═════ EXERCISE DATA

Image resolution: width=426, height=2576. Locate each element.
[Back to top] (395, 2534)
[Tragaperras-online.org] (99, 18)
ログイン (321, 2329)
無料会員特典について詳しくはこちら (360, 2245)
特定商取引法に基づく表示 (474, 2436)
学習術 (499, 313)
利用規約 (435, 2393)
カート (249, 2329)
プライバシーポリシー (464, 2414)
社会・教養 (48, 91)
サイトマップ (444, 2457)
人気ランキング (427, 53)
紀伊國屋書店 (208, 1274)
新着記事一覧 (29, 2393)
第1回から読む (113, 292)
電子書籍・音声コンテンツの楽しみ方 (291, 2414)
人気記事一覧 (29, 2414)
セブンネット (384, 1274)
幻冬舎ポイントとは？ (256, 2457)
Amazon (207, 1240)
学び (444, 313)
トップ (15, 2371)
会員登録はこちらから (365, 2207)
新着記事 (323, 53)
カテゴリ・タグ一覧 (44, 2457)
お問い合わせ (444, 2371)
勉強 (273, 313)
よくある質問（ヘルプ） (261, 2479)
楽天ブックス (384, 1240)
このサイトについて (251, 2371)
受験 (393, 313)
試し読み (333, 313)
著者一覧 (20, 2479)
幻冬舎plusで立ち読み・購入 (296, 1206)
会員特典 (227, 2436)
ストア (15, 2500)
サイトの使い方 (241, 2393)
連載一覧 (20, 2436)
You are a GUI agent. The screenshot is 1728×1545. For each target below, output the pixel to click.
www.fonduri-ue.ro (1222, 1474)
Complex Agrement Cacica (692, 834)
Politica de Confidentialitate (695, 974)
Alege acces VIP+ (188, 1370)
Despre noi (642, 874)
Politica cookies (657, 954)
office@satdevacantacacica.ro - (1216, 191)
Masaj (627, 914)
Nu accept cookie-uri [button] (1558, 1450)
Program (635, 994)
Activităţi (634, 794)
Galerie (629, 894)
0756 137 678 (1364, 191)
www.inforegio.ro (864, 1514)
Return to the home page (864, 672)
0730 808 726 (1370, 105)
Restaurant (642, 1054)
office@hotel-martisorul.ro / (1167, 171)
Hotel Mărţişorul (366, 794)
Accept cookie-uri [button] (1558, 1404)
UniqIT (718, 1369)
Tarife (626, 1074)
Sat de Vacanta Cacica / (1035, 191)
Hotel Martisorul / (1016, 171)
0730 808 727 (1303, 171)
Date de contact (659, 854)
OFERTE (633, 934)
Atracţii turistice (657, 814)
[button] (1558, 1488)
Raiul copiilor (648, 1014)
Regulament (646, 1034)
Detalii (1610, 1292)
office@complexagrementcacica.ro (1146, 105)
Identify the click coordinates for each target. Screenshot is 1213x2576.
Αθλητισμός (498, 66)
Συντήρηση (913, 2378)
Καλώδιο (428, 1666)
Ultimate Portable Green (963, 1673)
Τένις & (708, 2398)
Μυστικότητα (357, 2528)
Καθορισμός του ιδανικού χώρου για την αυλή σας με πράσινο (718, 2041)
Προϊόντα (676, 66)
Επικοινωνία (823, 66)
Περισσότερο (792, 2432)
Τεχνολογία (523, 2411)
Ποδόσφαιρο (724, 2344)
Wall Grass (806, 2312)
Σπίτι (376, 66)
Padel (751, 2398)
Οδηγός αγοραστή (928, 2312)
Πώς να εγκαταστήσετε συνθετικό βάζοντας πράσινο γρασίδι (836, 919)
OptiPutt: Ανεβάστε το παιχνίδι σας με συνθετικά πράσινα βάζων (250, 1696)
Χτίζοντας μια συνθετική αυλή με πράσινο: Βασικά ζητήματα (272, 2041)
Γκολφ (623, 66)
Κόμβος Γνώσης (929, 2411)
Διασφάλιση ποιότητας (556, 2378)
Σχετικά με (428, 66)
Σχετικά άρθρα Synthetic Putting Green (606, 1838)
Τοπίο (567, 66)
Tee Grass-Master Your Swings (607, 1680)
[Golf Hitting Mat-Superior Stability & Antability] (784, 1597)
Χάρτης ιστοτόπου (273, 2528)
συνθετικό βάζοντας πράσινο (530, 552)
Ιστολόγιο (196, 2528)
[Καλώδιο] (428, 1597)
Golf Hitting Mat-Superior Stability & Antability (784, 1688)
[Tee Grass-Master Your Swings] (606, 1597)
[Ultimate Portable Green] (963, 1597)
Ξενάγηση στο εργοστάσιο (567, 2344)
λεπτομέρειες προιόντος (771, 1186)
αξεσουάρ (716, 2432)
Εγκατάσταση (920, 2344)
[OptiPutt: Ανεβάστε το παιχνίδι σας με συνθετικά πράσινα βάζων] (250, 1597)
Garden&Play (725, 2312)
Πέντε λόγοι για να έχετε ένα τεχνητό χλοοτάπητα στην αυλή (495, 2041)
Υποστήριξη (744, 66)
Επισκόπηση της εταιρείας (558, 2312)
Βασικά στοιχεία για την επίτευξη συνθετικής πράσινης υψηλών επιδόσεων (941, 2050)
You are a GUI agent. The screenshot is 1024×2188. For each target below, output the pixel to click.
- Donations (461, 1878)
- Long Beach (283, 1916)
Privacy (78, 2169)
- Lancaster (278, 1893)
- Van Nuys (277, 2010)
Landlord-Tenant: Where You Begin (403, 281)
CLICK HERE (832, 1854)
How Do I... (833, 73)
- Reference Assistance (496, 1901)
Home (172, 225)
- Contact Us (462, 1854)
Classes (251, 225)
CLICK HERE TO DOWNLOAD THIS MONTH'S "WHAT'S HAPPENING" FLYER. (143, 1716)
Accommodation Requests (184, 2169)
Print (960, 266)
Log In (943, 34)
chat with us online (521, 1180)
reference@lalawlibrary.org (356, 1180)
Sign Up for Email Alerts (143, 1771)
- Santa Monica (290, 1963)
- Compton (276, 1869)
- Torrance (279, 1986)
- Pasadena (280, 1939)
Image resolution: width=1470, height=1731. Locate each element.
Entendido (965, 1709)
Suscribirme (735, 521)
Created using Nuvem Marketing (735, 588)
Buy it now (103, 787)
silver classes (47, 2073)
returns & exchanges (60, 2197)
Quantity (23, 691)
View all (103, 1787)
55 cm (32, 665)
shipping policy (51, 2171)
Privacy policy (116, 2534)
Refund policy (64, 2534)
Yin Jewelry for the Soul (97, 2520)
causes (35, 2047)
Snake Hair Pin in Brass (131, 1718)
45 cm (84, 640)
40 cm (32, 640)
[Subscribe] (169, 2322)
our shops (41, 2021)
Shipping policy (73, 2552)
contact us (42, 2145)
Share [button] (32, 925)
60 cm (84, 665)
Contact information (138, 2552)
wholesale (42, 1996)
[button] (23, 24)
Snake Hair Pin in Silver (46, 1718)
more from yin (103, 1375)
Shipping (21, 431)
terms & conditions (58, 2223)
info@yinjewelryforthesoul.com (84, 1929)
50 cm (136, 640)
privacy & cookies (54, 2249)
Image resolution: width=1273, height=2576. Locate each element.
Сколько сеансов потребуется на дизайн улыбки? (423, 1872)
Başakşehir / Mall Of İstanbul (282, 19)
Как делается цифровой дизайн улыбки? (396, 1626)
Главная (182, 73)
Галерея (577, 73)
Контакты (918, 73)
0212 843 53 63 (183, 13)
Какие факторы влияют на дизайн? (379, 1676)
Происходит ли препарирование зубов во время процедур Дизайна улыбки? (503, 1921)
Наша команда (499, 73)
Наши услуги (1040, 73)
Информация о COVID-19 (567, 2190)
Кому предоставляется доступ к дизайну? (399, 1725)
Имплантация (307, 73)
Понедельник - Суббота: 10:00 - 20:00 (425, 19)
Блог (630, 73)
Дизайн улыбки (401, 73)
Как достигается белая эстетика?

══════════

WHAT YOU ARE ASKED TO DO
Where a line above holds the word "Golf", copy it.

YOUR RESPONSE
[Golf Hitting Mat-Superior Stability & Antability] (784, 1597)
Golf Hitting Mat-Superior Stability & Antability (784, 1688)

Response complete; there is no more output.